Innovation and Standardization Go Hand-in-Hand
Dr. Varga sees incredible creativity in how nurses and care teams manage their day-to-day work — finding efficient, resourceful solutions to care for patients in complex and dynamic settings.
"When you look at how they get their work done, it’s amazingly creative and innovative,” he said. “They’ve spent years figuring out how to get from 7 a.m. to 7 p.m. and take the best care they can of their patients.”
That’s why conversations about standardization can sometimes feel daunting — but Dr. Varga sees it differently. When clinicians can trust that standard work is handled efficiently, their innovative energy can be directed toward higher-level problem-solving and patient-centered improvements, rather than just getting through the day.
"I think the takeaway message is that innovation is the ability to identify innovative opportunities and actually execute in that domain. It’s made way easier and effective when you introduce standardization."
The shift toward Care Pathways isn’t just an invitation for innovation — it’s also a way to create a foundation for scalable, tech-enabled care delivery.
It’s a vision that aligns closely with the promise of AI: to automate low-complexity tasks and support smarter clinical workflows — once the foundational work is in place. As the TEAM model reshapes expectations, HMH is leaning into collaboration, building Care Pathways that reflect clinical expertise, frontline realities and a shared commitment to better outcomes.

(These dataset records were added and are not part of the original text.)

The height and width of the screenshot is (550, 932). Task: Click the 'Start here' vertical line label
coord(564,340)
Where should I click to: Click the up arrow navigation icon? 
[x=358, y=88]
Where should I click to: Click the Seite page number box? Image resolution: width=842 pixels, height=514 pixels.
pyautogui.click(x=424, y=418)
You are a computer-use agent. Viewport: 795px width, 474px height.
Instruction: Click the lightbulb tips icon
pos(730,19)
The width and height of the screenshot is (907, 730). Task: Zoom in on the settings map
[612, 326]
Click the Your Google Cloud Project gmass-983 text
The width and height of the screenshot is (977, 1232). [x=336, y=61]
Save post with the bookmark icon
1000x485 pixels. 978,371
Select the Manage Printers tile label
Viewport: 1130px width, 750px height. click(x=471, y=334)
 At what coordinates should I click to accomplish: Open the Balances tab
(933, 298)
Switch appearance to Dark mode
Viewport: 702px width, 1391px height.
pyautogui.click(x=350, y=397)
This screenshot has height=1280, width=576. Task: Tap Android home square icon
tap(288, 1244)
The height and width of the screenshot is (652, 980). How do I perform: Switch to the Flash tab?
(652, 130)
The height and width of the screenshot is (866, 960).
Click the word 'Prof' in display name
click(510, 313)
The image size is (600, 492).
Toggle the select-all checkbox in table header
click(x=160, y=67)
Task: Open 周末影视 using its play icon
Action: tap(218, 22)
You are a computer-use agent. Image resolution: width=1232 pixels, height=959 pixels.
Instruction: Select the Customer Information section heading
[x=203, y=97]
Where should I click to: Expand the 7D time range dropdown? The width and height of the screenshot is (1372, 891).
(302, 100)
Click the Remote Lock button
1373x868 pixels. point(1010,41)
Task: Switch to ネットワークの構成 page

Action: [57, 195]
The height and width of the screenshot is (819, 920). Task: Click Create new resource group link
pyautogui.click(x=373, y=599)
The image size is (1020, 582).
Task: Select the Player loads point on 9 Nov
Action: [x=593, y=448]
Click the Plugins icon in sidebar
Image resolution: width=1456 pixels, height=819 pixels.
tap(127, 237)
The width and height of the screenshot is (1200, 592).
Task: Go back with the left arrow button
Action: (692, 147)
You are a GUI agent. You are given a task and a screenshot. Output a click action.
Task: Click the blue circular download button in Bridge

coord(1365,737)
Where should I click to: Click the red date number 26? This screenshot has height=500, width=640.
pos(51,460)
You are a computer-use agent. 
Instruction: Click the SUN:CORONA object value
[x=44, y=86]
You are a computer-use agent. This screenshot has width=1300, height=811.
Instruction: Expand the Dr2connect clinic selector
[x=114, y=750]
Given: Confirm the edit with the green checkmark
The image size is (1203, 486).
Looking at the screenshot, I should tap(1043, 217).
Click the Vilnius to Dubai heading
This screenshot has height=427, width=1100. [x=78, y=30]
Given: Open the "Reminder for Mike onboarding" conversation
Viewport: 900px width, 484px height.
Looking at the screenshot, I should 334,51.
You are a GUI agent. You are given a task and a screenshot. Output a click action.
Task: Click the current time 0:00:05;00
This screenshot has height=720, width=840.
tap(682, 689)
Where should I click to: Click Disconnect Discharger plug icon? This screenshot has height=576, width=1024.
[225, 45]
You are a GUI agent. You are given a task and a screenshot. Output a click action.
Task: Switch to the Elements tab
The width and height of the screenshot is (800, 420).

“If you account for common cause variation, engineer the work, and then automate the engineered workflow, then you’re probably at a place where you’re going to get really good results,” Dr. Varga said. “If we could ever get to that, I’d just be doing somersaults.”
At its core, this work is about elevating the expertise of the people who know care best — and turning their insights into action. The Care Pathways initiative reflects a belief that the most effective solutions are the ones built with clinicians, rather than for them.